### About this exercise
Reproduce the lines word for word in the stretch from the start through the line containing "at that location.", leaving the pictures out of your answer.

++++ Material for this exercise ++++

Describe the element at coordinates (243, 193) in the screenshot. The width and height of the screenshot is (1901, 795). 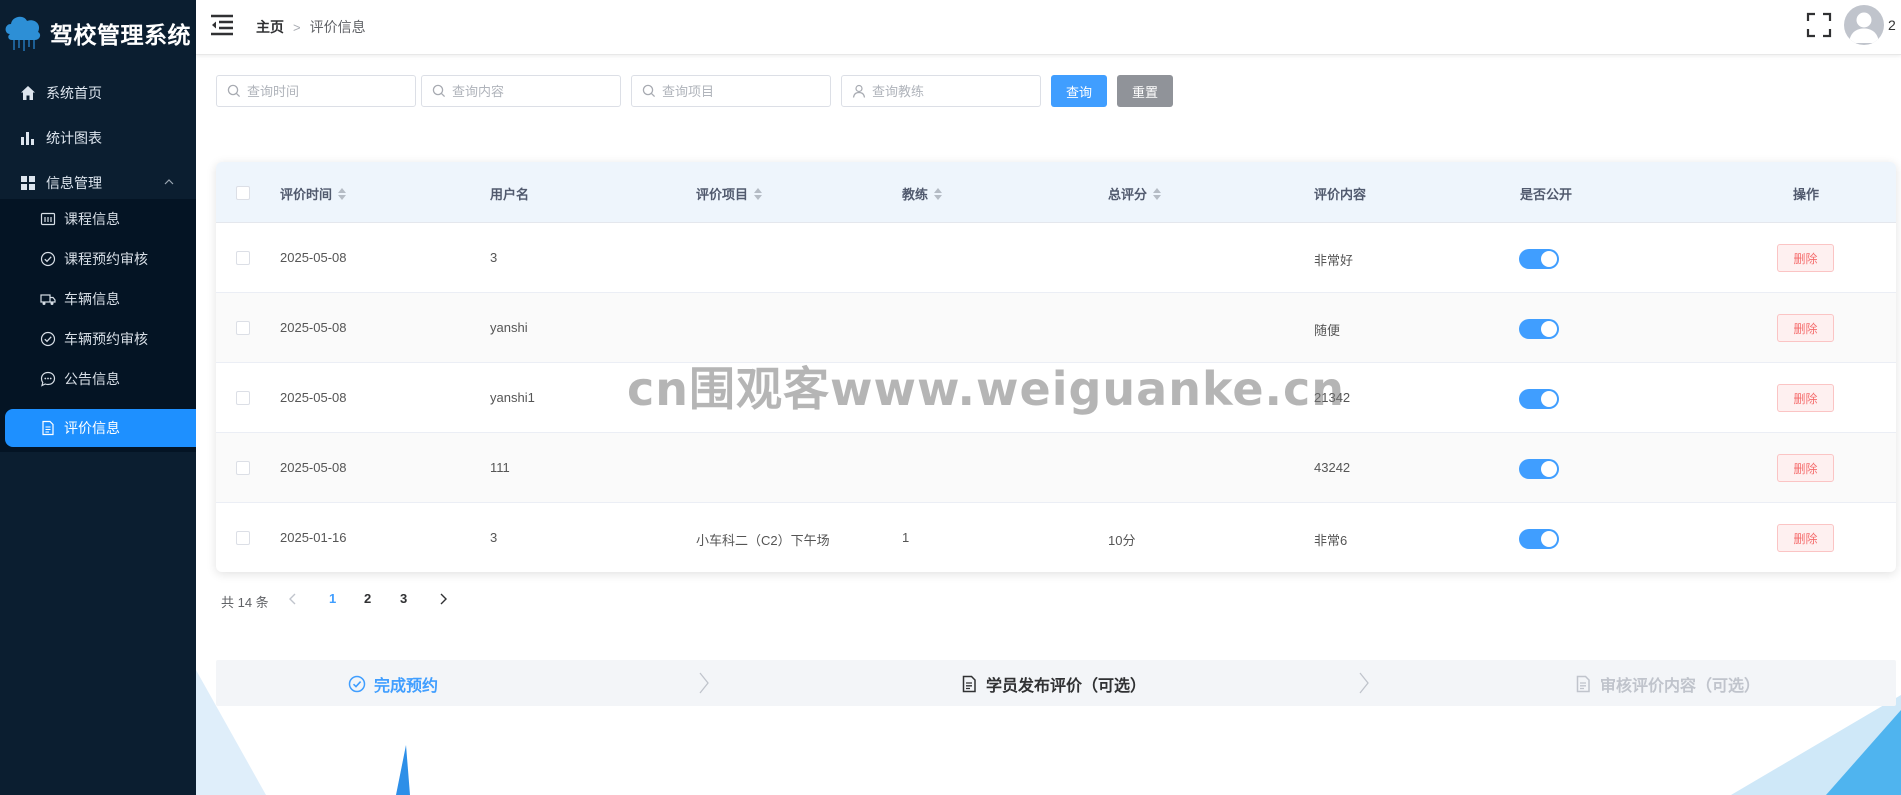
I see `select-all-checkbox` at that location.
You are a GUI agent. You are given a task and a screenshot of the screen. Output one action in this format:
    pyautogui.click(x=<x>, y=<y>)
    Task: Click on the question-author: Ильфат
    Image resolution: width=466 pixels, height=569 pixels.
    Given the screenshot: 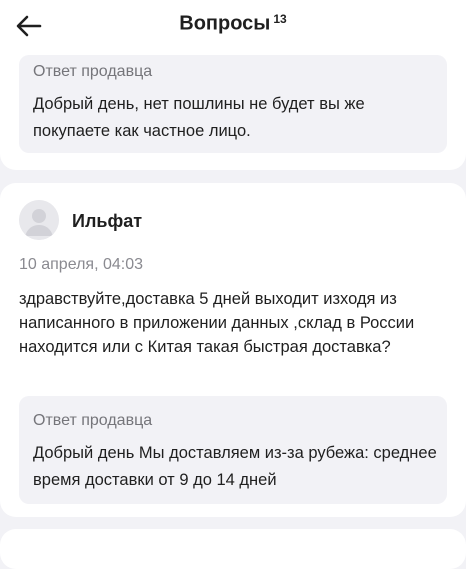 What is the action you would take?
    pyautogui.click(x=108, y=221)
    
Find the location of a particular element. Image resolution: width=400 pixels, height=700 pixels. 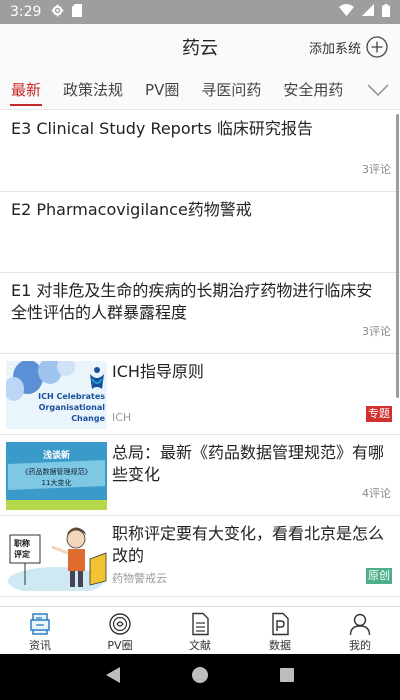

++++

### Exercise answer
Describe the element at coordinates (243, 193) in the screenshot. The width and height of the screenshot is (1901, 795). 
I see `select-all-checkbox` at that location.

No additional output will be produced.